> Data listing
-=-=-

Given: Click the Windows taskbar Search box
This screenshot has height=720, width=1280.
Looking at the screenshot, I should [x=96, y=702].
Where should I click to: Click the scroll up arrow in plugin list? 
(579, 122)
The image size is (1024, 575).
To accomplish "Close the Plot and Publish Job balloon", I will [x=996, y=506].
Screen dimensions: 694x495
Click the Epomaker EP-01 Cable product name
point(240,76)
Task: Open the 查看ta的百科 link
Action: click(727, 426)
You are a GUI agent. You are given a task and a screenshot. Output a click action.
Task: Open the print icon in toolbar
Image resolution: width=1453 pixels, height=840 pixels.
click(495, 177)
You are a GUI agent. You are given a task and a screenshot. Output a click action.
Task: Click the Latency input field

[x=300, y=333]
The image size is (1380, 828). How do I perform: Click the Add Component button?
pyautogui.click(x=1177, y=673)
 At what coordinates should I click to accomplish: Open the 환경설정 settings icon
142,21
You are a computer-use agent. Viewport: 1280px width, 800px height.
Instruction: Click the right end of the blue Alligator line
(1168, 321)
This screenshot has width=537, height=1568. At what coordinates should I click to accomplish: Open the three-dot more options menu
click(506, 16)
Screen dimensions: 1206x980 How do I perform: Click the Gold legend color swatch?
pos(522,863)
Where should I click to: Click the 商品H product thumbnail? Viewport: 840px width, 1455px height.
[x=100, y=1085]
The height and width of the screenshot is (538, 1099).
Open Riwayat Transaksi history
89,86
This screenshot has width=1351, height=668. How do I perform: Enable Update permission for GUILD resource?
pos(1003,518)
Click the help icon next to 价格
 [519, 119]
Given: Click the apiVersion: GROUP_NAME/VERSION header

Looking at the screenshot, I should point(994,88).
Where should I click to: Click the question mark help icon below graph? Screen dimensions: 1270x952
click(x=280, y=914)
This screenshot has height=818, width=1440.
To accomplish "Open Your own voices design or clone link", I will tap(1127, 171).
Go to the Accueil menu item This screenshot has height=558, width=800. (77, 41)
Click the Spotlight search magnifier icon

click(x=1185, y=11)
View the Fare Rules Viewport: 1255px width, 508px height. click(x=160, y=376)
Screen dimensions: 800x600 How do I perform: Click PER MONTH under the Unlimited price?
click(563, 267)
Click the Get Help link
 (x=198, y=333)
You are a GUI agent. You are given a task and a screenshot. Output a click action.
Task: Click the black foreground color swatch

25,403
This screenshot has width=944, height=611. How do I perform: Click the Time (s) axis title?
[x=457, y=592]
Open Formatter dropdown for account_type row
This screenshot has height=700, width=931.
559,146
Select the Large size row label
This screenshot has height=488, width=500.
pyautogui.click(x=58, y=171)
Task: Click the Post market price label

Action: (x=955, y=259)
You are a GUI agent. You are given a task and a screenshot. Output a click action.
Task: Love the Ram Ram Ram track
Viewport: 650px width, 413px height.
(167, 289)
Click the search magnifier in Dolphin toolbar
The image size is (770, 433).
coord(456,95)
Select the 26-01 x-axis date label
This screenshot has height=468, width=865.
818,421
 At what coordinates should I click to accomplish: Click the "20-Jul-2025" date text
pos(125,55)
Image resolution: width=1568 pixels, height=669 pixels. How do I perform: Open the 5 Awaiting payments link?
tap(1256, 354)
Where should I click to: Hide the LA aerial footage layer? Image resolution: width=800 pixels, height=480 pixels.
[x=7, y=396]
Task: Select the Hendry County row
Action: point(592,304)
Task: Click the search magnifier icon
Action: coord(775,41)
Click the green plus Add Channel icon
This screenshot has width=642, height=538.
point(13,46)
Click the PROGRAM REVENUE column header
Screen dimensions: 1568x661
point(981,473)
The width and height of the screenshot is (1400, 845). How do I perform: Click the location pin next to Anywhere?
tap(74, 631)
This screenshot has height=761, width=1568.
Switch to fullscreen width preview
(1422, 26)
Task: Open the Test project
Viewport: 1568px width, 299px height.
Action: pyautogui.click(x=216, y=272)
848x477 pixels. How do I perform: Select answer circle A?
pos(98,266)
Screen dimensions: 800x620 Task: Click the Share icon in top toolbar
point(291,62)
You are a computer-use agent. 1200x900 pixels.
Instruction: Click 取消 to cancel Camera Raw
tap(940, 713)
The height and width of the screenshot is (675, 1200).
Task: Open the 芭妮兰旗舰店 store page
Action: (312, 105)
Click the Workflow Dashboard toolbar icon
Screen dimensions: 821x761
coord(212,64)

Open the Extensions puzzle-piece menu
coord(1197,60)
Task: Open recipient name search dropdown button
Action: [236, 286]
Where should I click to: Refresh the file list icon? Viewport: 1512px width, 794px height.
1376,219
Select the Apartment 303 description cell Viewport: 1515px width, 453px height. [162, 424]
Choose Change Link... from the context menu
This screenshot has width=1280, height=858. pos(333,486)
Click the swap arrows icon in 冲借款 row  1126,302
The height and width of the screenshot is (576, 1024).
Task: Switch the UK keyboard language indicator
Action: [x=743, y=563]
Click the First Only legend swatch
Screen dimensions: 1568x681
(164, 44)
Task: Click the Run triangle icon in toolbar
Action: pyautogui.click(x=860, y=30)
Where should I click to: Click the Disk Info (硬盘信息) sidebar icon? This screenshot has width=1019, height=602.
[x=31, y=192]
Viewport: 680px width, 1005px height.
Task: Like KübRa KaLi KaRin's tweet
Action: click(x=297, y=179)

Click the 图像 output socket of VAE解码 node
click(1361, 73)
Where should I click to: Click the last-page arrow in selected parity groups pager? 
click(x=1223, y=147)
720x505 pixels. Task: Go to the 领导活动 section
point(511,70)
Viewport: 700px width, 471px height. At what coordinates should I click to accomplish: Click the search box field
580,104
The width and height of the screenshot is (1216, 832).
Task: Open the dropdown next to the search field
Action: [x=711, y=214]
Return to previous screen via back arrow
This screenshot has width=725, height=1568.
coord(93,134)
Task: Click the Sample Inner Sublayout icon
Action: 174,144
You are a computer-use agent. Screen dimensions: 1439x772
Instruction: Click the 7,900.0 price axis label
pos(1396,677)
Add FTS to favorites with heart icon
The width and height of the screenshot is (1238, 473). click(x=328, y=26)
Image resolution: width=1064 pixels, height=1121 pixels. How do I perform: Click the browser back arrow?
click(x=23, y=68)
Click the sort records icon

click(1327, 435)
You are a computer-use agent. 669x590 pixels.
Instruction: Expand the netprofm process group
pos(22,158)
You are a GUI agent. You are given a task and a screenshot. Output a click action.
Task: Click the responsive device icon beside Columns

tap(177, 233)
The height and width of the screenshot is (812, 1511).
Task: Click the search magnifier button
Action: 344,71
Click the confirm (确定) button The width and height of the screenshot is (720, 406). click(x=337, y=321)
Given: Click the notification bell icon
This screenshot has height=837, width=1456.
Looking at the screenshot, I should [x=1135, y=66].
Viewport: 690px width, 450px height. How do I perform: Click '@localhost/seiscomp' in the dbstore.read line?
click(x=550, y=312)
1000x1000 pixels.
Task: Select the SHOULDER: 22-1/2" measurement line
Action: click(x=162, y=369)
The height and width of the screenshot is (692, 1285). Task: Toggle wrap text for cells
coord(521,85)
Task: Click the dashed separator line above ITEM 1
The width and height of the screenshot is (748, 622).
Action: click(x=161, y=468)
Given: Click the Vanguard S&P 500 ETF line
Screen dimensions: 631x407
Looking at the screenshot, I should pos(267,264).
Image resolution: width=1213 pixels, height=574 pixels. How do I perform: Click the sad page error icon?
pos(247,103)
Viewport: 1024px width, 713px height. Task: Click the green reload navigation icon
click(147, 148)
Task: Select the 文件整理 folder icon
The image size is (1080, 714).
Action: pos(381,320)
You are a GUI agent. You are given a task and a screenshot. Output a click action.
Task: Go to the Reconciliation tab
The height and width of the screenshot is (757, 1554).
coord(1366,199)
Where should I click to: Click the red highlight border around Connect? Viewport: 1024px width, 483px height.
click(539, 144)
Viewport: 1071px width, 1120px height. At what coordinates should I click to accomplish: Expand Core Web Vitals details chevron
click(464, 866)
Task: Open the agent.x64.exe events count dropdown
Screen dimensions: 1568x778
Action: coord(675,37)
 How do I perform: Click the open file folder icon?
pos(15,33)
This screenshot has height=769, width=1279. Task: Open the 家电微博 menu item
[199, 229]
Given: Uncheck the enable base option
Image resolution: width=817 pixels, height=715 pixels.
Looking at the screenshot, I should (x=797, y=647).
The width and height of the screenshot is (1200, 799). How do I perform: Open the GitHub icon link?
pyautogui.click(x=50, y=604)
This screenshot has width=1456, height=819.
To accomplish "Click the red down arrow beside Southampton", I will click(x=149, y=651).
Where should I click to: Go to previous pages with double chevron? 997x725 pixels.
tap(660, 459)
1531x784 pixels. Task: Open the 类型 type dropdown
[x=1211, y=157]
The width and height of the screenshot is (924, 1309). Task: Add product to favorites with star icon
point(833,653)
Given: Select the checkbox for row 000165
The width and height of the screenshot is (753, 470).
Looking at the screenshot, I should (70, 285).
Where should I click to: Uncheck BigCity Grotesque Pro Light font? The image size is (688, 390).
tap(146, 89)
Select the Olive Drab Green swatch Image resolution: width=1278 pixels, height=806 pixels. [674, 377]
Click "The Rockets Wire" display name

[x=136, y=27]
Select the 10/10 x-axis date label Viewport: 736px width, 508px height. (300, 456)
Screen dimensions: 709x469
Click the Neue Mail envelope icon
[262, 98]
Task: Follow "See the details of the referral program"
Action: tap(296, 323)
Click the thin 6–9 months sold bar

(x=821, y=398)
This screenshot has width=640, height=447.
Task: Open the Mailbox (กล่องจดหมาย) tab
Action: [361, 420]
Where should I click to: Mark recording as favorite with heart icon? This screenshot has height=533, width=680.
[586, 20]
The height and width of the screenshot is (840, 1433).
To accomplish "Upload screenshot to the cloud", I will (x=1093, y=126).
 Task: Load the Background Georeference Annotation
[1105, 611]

-=-=-

> What you will do
Reproduce every line of the material above that has the string "computer".

> Solution for this problem
You are a computer-use agent. Viewport: 1280px width, 800px height.
You are a computer-use agent. 1200x900 pixels.
You are a computer-use agent. Screen dimensions: 1439x772
You are a computer-use agent. 669x590 pixels.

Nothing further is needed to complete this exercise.